Teatro pré-vicentino


                É frequente ouvir-se dizer que Gil Vicente é o pai do teatro português. Sucede, porém, que antes dele havia já encenações teatrais representadas no espaço público, na corte e nas igrejas, encenações essas que se distribuem por dois grupos de géneros: o religioso, cujas representações versavam temas sagrados, e o profano, que tratava assuntos mundanos.
                Os principais géneros do teatro religioso, nascido, em parte pelo menos, das representações litúrgicas do Natal e da Páscoa, são, no século XV:
-» os mistérios: punham em cena, de forma mais ou menos realista, por vezes com centenas de figurantes e dezenas de episódios, a vida de Cristo segundo o Novo Testamento, e a parte do Velho Testamento que se considerava como «prefiguração» daquele;
-» as moralidades: peças mais curtas cujas personagens eram abstrações personificadas, figuras alegóricas, como os vícios e virtudes (a Fé, a Virtude, o Pecado, etc.), ou os tipos psicológicos;
-» os milagres: apresentavam situações dramáticas das vidas dos santos, ou em que estes ou a Virgem intervinham miraculosamente;
-» as laudes: cânticos de louvor a Deus.
                No que diz respeito às manifestações teatrais pré-vicentinas de tipo profano, encontramos as seguintes:
-» as farsas: género popular, normalmente de intenção satírica;
-» as sotties: farsas carnavalescas cujo protagonista era um «sandeu» (francês sot), o que permitia críticas livres e aceradas;
-» os momos: representações feitas à base de mímica;
-» os arremedilhos: representações baseadas na imitação, habitualmente de figuras públicas;
-» os sermões burlescos: representações breves carnavalescas representadas por atores mascarados com vestes sacerdotais.
                Faltam documentos a atestar a existência de mistérios, moralidades e milagres em Portugal. Sabe-se, no entanto, que se representavam ou improvisavam sermões burlescos, se mimavam pequenas farsas sobre histórias de clérigos e freiras; que nas igrejas e abadias, por ocasião do Natal, da Páscoa e da procissão de Corpus Christi, se realizavam «jogos» e «autos», «representações», com pastores e reis magos adorando o Presépio, apóstolos, santos, máscaras e figuras alegóricas de anjos ou demónios. Por outro lado, encontramos já no Cancioneiro Geral pequenos esboços de farsa, como os de Anrique da Mota, que podem estar na linha de desenvolvimento de velhos arremedos truanescos e jogralescos.

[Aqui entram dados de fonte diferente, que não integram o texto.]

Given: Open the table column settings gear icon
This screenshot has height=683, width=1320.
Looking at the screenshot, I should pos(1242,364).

                Deste modo, será abusivo considerar Gil Vicente como o pai do teatro português. Será mais correto afirmar que foi o nosso primeiro grande dramaturgo.

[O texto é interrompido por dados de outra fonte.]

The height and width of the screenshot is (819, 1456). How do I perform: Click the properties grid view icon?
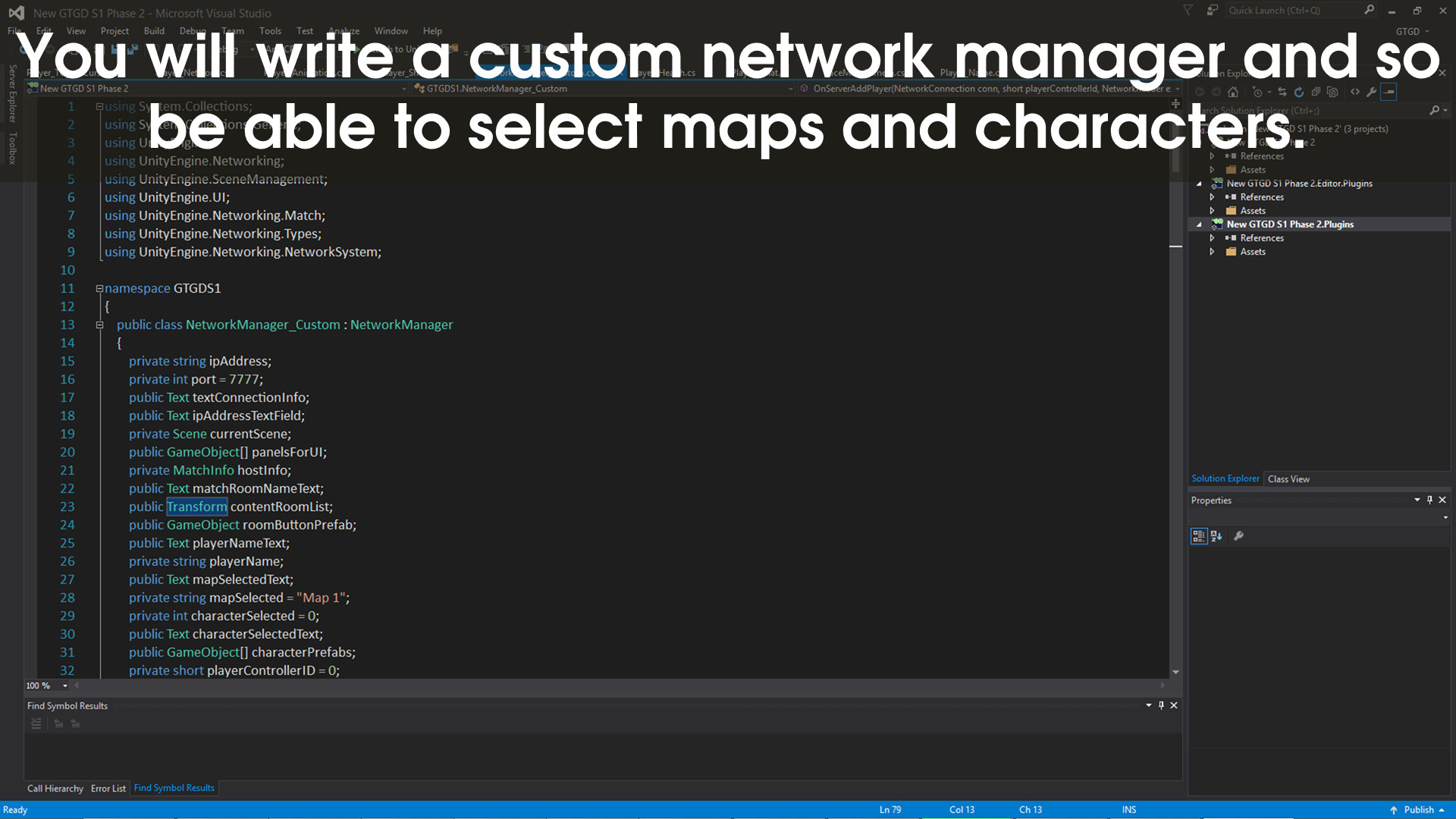pyautogui.click(x=1199, y=536)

                Atentemos, a este propósito, nas palavras de Luiz Francisco Rebello:

                Está hoje posta de parte, pela moderna crítica literária, a tese romântica largamente enraizada segundo a qual o teatro português teria nascido nos alvores do século XVI, com Gil Vicente, antes do qual não existiria. […] Não se compreenderia, com efeito, que as manifestações dramáticas características da Idade Média, comuns a toda a Europa como eram, não houvessem chegado ao extremo ocidental da Península Ibérica. […]
                A carência de textos escritos – e o caráter oral de todas as literaturas nos seus primórdios pode muito bem explica-la, com especial adequação no que ao teatro se refere – está longe de constituir um óbice intransponível a que haja um teatro pré-vicentino. Aliás, esses textos existem, ainda que em número reduzido; e a par deles conhecem-se documentos que dão notícia indiretas, mas irrecusáveis, de um teatro anterior a Gil Vicente, em cuja obra, transfigurados pelo seu génio poético, os elementos principais desse teatro subsistem. Gil Vicente não foi (e isto em nada diminui a sua grandeza) o criador do teatro português; mas foi com ele que este abandonou o estado larvar, embrionário, em que vegetava desde o século XII, para assumir enfim uma existência literária.